Jesus received his BS in Software Engineering (2010) from Universidad de Oviedo (Spain). Then, he obtained a MS on Artificial Intelligence (2012) from Universidad Politécnica de Madrid. During this period, he worked as a research assistant at the Computational Intelligence Group, as part of the Blue Brain Project. Later, he got a MS on Computer Graphics, Games and Virtual Reality (2013) from URJC Madrid, where he completed his PhD in Computational Design of Flexible Structures (2017), under the advisory of Prof. Miguel A. Otaduy. His thesis was partially funded by Disney Research Zurich, where he worked as a research assistant during during two secondments. From Dec. 2017 to Feb. 2019, he was a Postdoctoral Researcher at the Visual Computing Lab (IST Austria) under the supervision of Prof. Bernd Bickel. There, he was recipient of an IST Plus Fellowship (competitive grant funded by the H2020 Marie Skłodowska-Curie programme).

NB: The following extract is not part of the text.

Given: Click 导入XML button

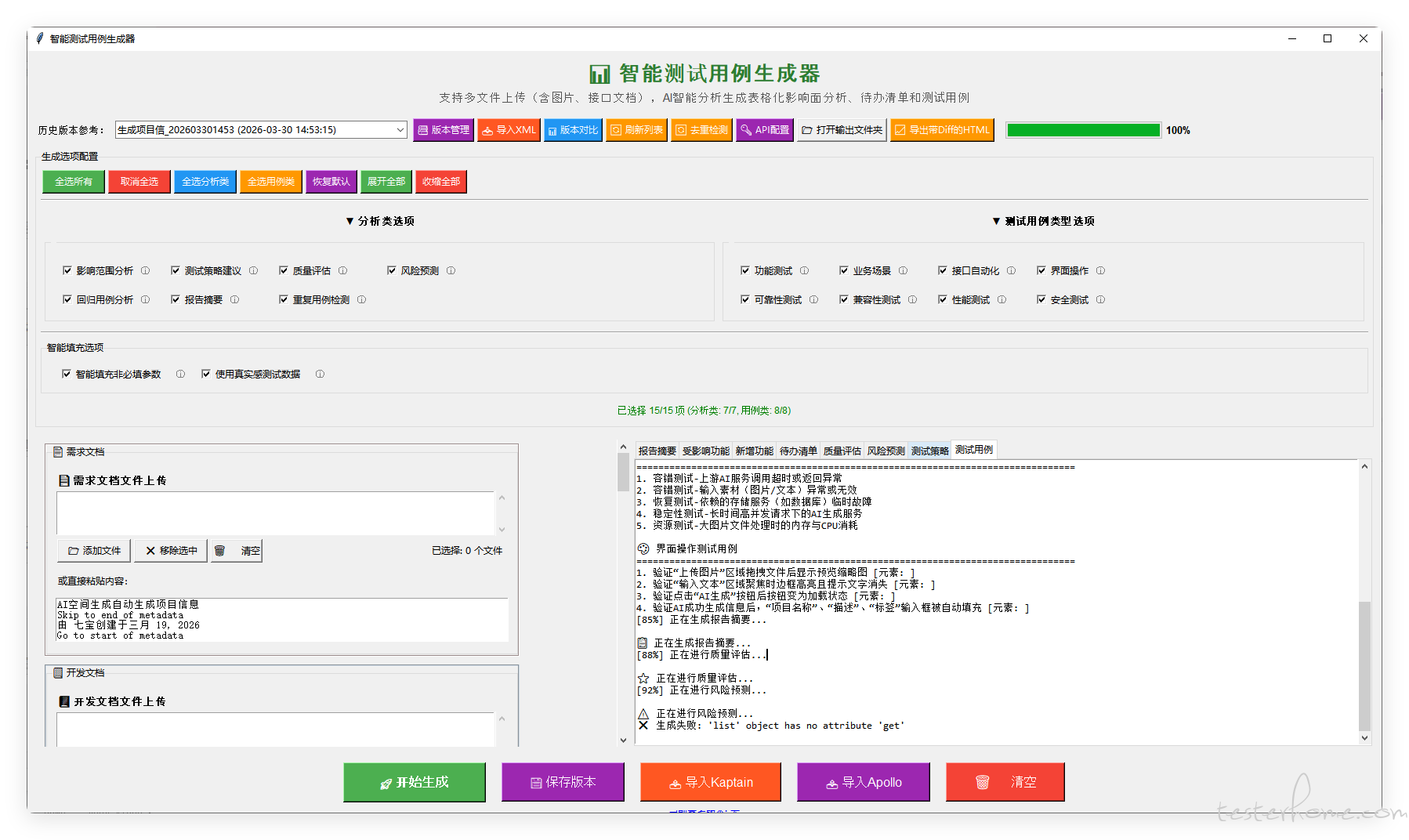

Jesús has participated in a number of EU funded projects, including ERC Starting Grants Animetrics (280135) and Materializable (715767), ERC Consolidator Grant Touch-Design (772738), and H2020 Training Network Rainbow (764644). He has 3 publications as a main author in the top journal ACM Transactions of Graphics, which add up 50 citations in Google Scholar.
Dan Casas
Dan Casa is Assistant Professor at the Universidad Rey Juan Carlos (URJC) and first-time participant to FET under Horizon 2020. Dan received his MS (2009) in Computer Engineering from Universitat Autònoma de Barcelona (Spain) and his PhD (2014) in Computer Graphics from the University of Surrey (UK), supervised by Prof. Adrian Hilton. He was postdoc in University of Southern California (CA, USA) in 2014–2015, and in the Max Planck Institute for Informatics (Germany) in 2015–2016. He received a Marie Skłodowska-Curie Individual Fellowship in 2016–2018, and joined the URJC faculty in October 2018. His research have received several awards including second Best Paper Award at ACM i3D 2012 and Best Demo Award at ACM i3D 2015. He is author of more than 25 international publications, including top journals International Journal on Computer Vision (IJCV, Impact Factor: 11.541), ACM Transactions on Graphics (ACM TOG, Impact Factor: 4.218), and IEEE Transactions on Visualization and Computer Graphics (IEEE TVCG, Impact Factor: 4.331). His publications add up 580 citations in Google Scholar, with an h-index of 13. He has participated in a number of EU funded projects, including FP7-ICT RE@ACT, ERC Starting Grant CapReal and H2020 Marie Skłodowska-Curie Individual Fellowship PhotoCloth. Furthermore, he is PI of a national project. Dan is program chair of the 2019 Spanish Computer Graphics Conference (CEIG) and poster chair of the 2019 ACM/SIGGRAPH Symposium on Interactive 3D Games and Graphics (ACM i3D). He was also local chair of the 2018 CEIG, and member of the International Program Committee of more than 15 conferences.
Eder Miguel
Eder Miguel is, since February 2017, postdoctoral research fellow at URJC Madrid. Previously, he worked 2 years as postdoctoral researcher at IST Austria, after obtaining his PhD in Computer Science from URJC Madrid in 2014. During his PhD. he did several internships in external companies and academic institutions. From October to December 2010, he was a Technology Intern at Disney Research Zurich. From August to October 2012 he did an internship at Walt Disney Animation Studios, in Burbank. And during the summer 2013 he was a Visiting Research Assistant at the Institute for Creative Technologies, in Los Angeles. He has published and acted as a reviewer in top-tier international journals and conferences and participated in several national and European projects. His main interests are physically-based simulation (including data-driven approaches and experimental capture of real world behaviors) and its application to computational design and digital fabrication. He is also a co-founder of Seddi Labs.